→ DOCUMENT EXCERPT:

Take-Away:  Just  about a year ago the estate planning world sounded an alarm when the IRS published proposed IRC 2704 Regulations that would dramatically curtail valuation discounts associated with closely held family businesses and entities. Families then received something of a reprieve after Treasury and Congress received over 28,000 complaints with regard to those proposed Regulations. In response to this outcry, Congress imposed a moratorium on the use of federal funds to finalize, implement, or enforce the proposed 2704 Regulations. Nonetheless, while the proposed 2704 Regulations are not yet in play, and they may never be effective, existing Tax Code sections can still be used to effectively challenge valuation discounts that are normally claimed for the transfer of interests held in family controlled entities. To be safe, there should always be a legitimate, substantial,  non-tax reason for using a family owned entity.

→ TO BE DONE:
a: Check three statements against the passage on the proposed 2704 Regulations: (i) Treasury and Congress received over 28,000 complaints about the proposed Regulations; (ii) Congress moved to finalize the proposed 2704 Regulations; (iii) existing Tax Code sections can still be used to challenge valuation discounts. Please answer yes or no for each, quoting the words of the passage that decide it.
b: Extend the passage on the proposed 2704 Regulations with one short paragraph that picks up after its final sentence.

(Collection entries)
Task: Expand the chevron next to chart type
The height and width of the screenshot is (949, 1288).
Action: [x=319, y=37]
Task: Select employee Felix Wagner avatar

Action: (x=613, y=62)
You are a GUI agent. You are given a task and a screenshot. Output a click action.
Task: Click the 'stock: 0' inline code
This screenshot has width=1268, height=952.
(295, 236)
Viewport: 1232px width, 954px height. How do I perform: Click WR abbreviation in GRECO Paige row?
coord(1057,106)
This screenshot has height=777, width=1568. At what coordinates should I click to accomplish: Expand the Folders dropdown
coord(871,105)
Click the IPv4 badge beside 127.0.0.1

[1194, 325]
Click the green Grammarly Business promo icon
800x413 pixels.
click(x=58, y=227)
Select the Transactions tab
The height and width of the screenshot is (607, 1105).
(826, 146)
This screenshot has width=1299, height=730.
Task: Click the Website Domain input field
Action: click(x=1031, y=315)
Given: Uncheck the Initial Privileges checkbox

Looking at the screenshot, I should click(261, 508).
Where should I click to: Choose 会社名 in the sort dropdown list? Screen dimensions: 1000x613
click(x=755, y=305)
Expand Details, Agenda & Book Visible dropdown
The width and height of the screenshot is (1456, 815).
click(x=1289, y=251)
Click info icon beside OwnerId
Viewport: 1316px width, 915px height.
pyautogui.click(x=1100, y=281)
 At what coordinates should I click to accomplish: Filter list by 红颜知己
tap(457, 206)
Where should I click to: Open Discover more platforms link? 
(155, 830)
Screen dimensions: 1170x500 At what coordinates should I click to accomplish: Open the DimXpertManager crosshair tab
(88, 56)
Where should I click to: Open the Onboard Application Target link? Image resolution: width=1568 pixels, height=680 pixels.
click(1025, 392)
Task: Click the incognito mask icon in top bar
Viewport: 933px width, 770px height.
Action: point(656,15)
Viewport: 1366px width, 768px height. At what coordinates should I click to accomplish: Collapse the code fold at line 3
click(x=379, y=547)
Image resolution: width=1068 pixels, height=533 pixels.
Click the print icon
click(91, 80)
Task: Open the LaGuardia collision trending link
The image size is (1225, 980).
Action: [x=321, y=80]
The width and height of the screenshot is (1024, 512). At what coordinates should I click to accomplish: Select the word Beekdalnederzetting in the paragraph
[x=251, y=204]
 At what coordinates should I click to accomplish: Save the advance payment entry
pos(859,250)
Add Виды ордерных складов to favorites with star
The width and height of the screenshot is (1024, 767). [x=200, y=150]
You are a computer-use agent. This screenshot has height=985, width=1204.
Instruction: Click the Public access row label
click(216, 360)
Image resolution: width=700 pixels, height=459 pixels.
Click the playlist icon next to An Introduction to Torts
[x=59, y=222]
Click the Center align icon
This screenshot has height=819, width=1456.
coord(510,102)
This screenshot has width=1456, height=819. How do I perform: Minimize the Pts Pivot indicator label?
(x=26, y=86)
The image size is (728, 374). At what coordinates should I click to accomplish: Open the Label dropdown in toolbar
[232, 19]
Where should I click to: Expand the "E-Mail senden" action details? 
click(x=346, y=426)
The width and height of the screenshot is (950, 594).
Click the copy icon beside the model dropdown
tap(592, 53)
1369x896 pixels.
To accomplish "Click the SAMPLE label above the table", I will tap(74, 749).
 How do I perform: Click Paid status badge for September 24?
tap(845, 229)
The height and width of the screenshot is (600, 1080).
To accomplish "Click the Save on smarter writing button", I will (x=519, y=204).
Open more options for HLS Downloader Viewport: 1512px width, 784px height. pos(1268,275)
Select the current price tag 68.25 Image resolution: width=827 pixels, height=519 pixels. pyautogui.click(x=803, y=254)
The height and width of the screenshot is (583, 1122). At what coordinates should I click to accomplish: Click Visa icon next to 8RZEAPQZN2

→ ANSWERS TO THE PROBLEMS:
a:
(i) Yes: "Treasury and Congress received over 28,000 complaints with regard to those proposed Regulations"
(ii) No: "Congress imposed a moratorium on the use of federal funds to finalize, implement, or enforce the proposed 2704 Regulations"
(iii) Yes: "existing Tax Code sections can still be used to effectively challenge valuation discounts"

b:
Background: 

  • Proposed Regulations: Last August the IRS published proposed  Regulations to implement existing IRC 2704. Those proposed Regulations were intended to cause family controlled entities to be valued without customary valuation discounts [lack of control; lack of marketability of the minority interest that is transferred or retained]. In addition,  the proposed Regulations subjected those valuations to some artificial assumptions that would not  be imposed on identical entities that were controlled by non-family members, e.g. a presumption that a family member would possess the right to compel (or ‘put’) their interest in the entity in order to be cashed out within 6 months of their receipt of the entity interest. These Regulations and presumptions would not apply to an identical business entity that is owned by non-family members, which would cause an unfair result, since the imposition of the proposed valuation rules would cause family members to pay more in gift taxes or estate taxes than would the owners of identical business entities owned by non-family members.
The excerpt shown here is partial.